(Stored items)
== Segment start ==

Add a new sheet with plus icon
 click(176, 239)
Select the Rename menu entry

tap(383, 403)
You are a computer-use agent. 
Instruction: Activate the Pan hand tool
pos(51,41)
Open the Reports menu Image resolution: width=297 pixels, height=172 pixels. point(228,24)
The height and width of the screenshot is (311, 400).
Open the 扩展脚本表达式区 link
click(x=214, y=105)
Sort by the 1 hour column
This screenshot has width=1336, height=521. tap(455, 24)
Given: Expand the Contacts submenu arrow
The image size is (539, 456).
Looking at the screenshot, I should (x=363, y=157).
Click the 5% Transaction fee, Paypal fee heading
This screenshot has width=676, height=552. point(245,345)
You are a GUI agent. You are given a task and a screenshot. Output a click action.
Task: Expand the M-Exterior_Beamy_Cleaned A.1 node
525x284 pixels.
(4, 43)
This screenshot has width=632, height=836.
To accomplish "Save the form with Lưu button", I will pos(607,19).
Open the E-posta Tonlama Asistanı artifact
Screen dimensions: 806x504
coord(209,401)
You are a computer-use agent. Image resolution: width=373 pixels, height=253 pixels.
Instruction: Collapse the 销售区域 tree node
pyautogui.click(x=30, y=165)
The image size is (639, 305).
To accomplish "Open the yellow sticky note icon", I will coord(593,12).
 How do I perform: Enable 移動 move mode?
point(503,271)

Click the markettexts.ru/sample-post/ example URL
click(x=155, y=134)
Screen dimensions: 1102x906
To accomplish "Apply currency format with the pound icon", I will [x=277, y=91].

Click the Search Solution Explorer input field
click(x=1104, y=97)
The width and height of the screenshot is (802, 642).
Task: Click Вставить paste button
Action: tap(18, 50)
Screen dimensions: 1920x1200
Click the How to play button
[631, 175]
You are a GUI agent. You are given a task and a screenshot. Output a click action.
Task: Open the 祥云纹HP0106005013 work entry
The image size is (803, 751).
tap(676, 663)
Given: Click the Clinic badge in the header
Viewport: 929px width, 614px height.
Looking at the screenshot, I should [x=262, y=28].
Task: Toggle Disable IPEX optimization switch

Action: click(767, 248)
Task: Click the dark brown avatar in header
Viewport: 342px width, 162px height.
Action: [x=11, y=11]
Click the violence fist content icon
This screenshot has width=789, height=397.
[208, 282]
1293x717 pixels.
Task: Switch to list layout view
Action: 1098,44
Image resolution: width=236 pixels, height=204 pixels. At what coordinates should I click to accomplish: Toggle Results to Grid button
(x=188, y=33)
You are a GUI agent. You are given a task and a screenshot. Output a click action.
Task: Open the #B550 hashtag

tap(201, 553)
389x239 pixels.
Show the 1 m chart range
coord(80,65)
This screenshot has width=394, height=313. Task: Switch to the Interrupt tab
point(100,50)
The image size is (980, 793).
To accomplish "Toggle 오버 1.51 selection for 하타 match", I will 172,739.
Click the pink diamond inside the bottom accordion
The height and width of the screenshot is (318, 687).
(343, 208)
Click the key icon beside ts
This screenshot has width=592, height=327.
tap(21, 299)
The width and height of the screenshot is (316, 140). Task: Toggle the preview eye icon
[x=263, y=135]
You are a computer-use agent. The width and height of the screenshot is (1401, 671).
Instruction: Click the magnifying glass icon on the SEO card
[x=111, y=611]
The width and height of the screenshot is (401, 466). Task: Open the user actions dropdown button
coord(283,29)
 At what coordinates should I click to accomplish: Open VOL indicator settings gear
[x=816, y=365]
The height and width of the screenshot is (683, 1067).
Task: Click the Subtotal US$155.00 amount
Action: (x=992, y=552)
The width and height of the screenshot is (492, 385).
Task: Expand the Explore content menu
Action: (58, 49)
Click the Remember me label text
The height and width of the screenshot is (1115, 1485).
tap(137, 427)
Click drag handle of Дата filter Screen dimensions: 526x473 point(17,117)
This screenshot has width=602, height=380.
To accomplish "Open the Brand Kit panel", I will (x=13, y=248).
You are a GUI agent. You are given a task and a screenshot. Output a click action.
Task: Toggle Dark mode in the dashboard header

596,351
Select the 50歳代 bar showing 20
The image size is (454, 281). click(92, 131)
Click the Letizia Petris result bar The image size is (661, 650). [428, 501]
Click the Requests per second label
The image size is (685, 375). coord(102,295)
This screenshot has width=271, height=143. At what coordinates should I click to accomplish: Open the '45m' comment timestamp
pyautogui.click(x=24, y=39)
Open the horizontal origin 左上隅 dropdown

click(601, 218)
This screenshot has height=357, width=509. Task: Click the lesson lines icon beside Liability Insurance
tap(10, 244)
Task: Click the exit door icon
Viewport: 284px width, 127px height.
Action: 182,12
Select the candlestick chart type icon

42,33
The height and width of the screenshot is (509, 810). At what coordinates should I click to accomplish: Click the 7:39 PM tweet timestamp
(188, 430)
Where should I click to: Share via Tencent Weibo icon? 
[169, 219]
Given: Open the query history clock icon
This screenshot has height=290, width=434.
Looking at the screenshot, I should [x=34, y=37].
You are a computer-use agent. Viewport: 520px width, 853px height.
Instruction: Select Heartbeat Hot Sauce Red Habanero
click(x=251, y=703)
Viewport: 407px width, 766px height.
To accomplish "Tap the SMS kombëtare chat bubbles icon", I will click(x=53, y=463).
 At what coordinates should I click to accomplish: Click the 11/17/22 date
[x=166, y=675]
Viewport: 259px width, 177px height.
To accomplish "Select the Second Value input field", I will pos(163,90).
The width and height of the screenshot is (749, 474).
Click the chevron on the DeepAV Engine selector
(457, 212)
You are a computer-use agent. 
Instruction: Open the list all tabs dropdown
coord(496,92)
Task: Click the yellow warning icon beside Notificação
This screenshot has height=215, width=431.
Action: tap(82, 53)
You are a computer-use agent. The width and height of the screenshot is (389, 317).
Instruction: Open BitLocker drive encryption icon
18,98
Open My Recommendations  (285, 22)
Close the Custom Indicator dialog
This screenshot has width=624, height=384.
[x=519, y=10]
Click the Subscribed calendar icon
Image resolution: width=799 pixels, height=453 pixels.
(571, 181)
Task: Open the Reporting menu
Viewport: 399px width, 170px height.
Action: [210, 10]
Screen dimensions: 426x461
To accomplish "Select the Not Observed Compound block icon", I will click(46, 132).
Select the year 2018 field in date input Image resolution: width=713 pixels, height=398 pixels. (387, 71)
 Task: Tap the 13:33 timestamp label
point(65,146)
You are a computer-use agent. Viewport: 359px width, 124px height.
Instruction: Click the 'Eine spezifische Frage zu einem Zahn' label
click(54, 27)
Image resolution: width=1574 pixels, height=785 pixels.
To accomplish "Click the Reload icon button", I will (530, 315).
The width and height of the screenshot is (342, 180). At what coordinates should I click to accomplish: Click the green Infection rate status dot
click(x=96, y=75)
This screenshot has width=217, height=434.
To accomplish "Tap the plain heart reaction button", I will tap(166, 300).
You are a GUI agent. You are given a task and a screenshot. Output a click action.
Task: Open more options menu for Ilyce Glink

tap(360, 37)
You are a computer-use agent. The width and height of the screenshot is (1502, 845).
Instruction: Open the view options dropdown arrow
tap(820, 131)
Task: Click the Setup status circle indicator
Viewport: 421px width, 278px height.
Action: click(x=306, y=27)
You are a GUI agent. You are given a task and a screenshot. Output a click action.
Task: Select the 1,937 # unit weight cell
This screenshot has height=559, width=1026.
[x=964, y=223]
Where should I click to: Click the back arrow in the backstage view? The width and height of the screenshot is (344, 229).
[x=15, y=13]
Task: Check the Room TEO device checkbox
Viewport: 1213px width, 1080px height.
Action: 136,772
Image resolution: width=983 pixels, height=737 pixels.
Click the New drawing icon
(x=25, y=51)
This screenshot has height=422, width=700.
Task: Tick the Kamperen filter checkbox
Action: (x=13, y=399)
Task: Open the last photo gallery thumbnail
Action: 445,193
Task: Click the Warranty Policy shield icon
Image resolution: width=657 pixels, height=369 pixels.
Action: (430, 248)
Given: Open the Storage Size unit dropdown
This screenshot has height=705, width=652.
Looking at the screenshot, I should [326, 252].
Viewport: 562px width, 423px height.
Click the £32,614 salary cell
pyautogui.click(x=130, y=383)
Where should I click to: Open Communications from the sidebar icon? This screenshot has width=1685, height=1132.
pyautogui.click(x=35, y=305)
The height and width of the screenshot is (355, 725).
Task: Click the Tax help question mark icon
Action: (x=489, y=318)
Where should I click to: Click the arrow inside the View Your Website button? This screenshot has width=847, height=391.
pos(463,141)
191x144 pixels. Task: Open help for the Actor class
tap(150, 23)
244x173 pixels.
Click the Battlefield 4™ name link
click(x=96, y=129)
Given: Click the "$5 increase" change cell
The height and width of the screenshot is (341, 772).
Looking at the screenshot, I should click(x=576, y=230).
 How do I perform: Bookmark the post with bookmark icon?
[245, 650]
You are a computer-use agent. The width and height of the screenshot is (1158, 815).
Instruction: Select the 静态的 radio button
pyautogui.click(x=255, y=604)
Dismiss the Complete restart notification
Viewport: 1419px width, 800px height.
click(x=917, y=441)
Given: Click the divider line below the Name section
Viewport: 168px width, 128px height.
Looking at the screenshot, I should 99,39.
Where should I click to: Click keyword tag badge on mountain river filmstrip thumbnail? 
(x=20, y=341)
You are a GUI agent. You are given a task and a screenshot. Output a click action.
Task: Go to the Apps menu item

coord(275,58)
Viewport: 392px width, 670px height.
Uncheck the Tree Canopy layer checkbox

== Segment end ==

[Work instruction]:
The answer must be a single number: how many lines above contain the word "computer".

[Answer to this exercise]:
9